For medical workers, a preferential retirement procedure is provided - early retirement and a preferential procedure for calculating the length of service. The right to early registration of a pension for health workers does not directly depend on the age and number of years of the total insurance experience, because. the right is determined only by the date of development of the length of service provided for by law. For medical workers in certain positions who have worked out a special work experience in harmful or difficult working conditions, as well as insurance experience, a pension can be assigned to them upon reaching a certain age, previously generally established.
How are pension payments determined?
The main factors affecting the size of the pension are: salary, length of insurance period, age of applying for a pension, insurance premiums that the employer charges for each of his employees, as well as work or residence in the Far North or in areas equated to the Far North (the fixed payment, which is paid to pensions, is higher in these areas).
What should be the actual work experience of a health worker?
Medical work experience in accordance with paragraph 20, part 1 of article 30 of the Federal Law of December 28, 2013 No. 400-FZ “On insurance pensions” is: 25 years - in rural areas or urban-type settlements; 30 years - mixed experience (in cities, rural areas and urban settlements) or only in cities.
Has the retirement age changed for medical workers?
The medical worker does not have a pensionable age. At the same time, the minimum required medical experience for granting a pension does not increase and, depending on the specific profession, as before, ranges from 25 to 30 years.

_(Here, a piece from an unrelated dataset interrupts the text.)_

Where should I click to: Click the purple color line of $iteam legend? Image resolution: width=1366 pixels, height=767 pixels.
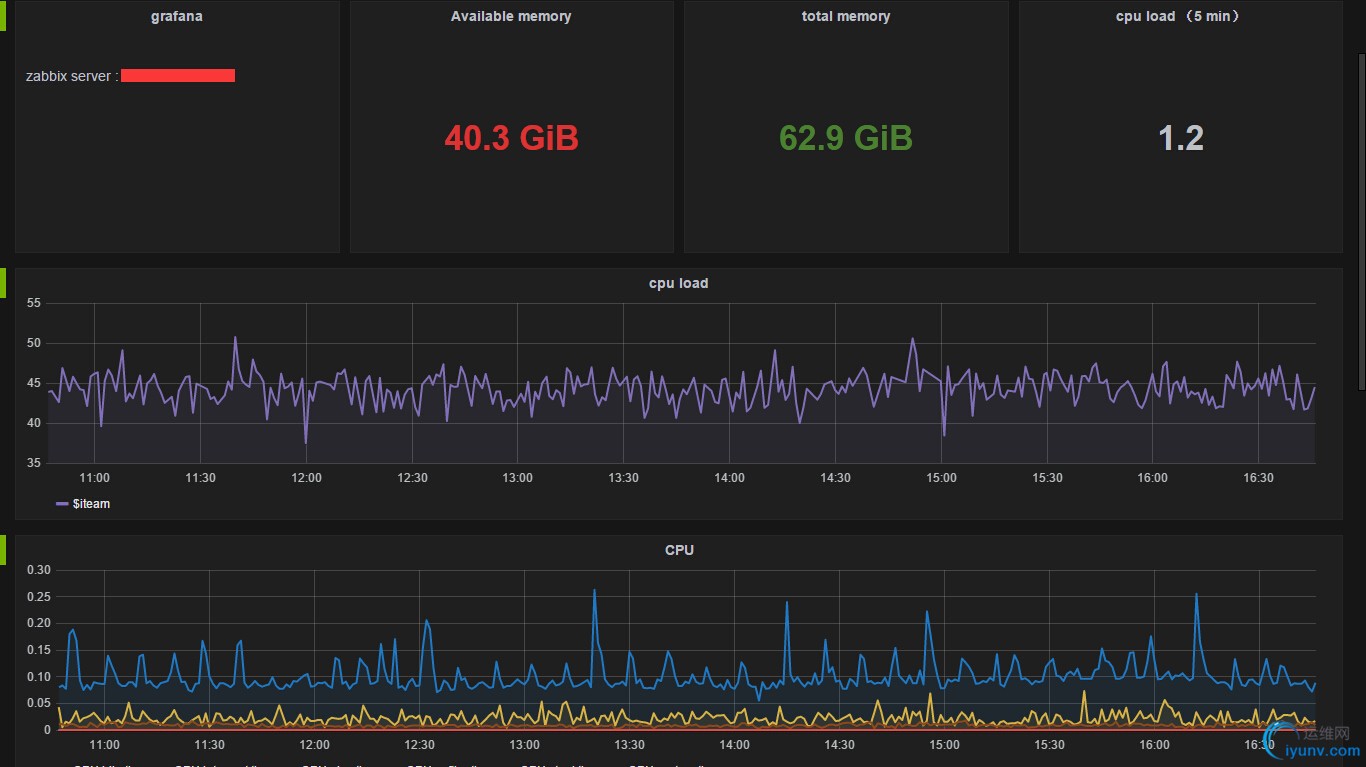click(62, 504)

At the same time, starting from 2019, the retirement of medical workers is determined taking into account the transition period for raising the retirement age. In accordance with it, the appointment of a pension for medical workers is gradually postponed from the moment the special experience is developed. At the same time, they can continue their labor activity after acquiring the required length of service or stop working. For example: if a rural doctor completed the required length of service in September 2021, then a pension will be assigned to him in accordance with the generally established transitional period for raising the retirement age - after 3 years, that is, in September 2024.

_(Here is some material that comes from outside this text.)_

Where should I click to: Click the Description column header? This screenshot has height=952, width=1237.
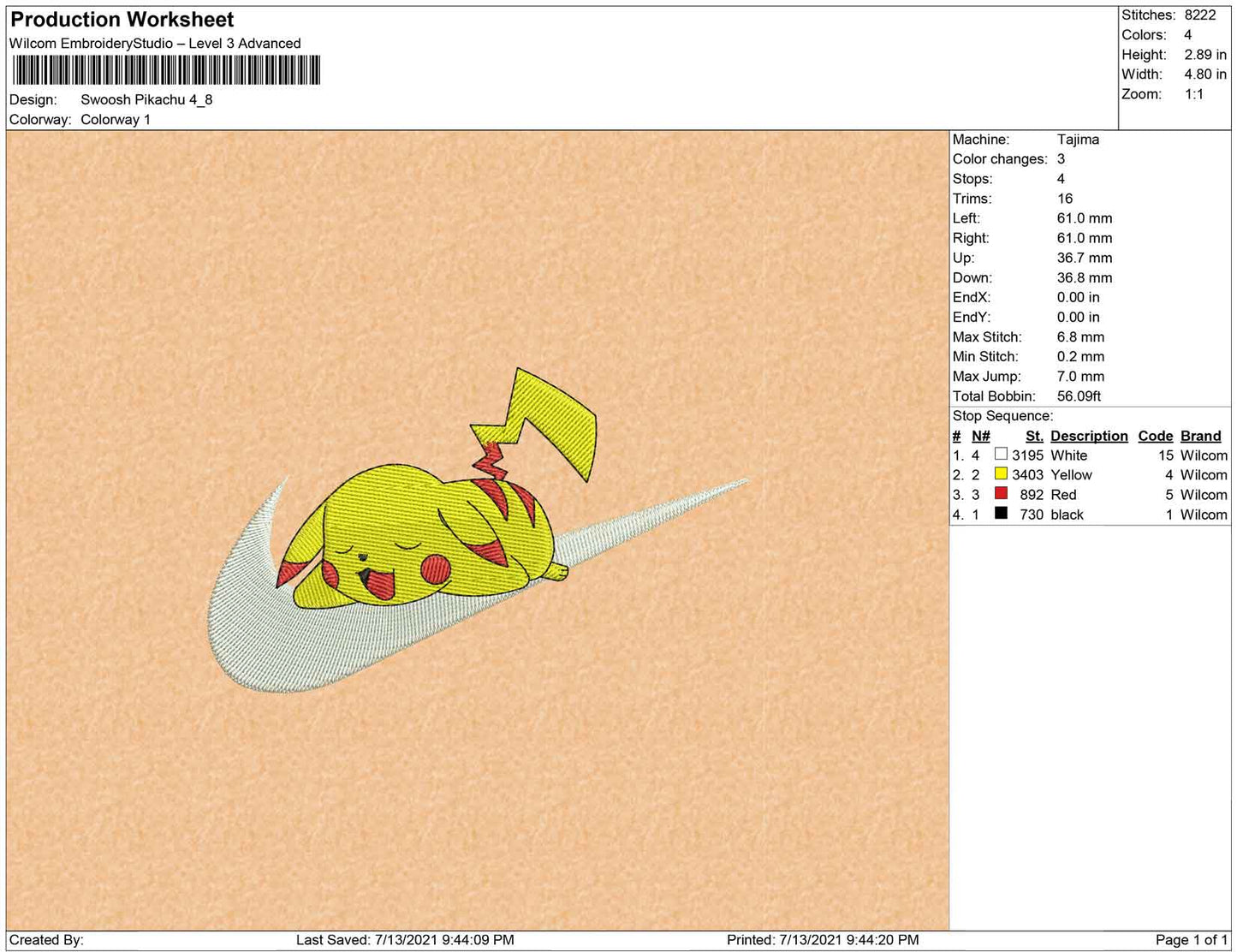click(x=1089, y=436)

Conditions for early retirement of a healthcare worker?
A prerequisite is the acquisition of special experience of the required duration.

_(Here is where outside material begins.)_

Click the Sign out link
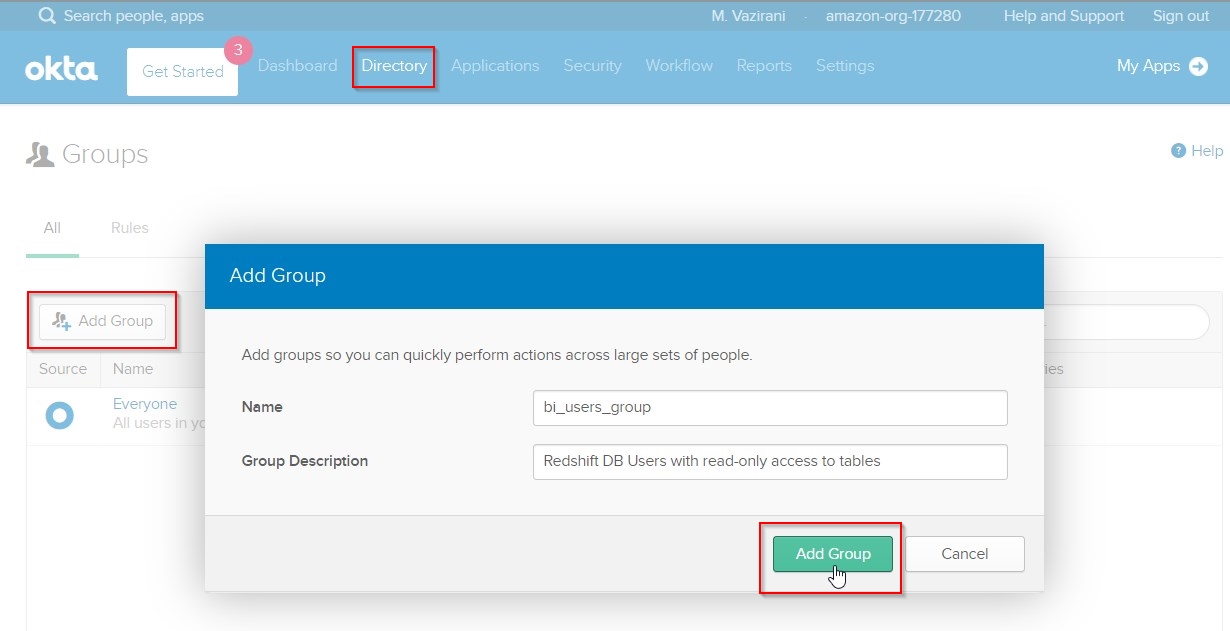1230x631 pixels. [x=1180, y=16]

Is it better to retire based on seniority or age? Give, please, an example in which cases it is better and worse.
From 01.01.2002 the concept of "long service" pensions disappeared, these pensions are considered as early old-age pensions. Accordingly, the amount of a pension for citizens who have a long medical record of work in a certain position (length of service) is determined according to the general norms for calculating the amount of an old-age pension in accordance with Federal Law No. 400-FZ of December 28, 2013 “On Insurance Pensions”.
Do maternity leave and parental leave count as work experience?
Maternity leave is included both in the insurance period of a medical worker and in the special medical period, regardless of the period of granting the specified leave.
With regard to parental leave periods up to 1.5 (3 years), these leaves are included in the medical experience if they were granted to the employee before 10/06/1992.
What changes have occurred in the calculation of pensions and in what direction?
There have been no changes in the procedure for determining the amount of old-age pensions in the last 6 years.
What mistakes are made when calculating pensions?
The decision to assign a pension is made in strict accordance with the current pension legislation (Federal Law of December 28, 2013 No. 400-FZ "On insurance pensions"), errors are unacceptable.
How are conflicts resolved in case of disagreements with pension experience? Give a specific example.
If the applicant disagrees with the established amount of the pension, or with a refusal to assign an early old-age insurance pension to a medical worker, a citizen has the right to appeal the decision to a higher pension authority, or in court.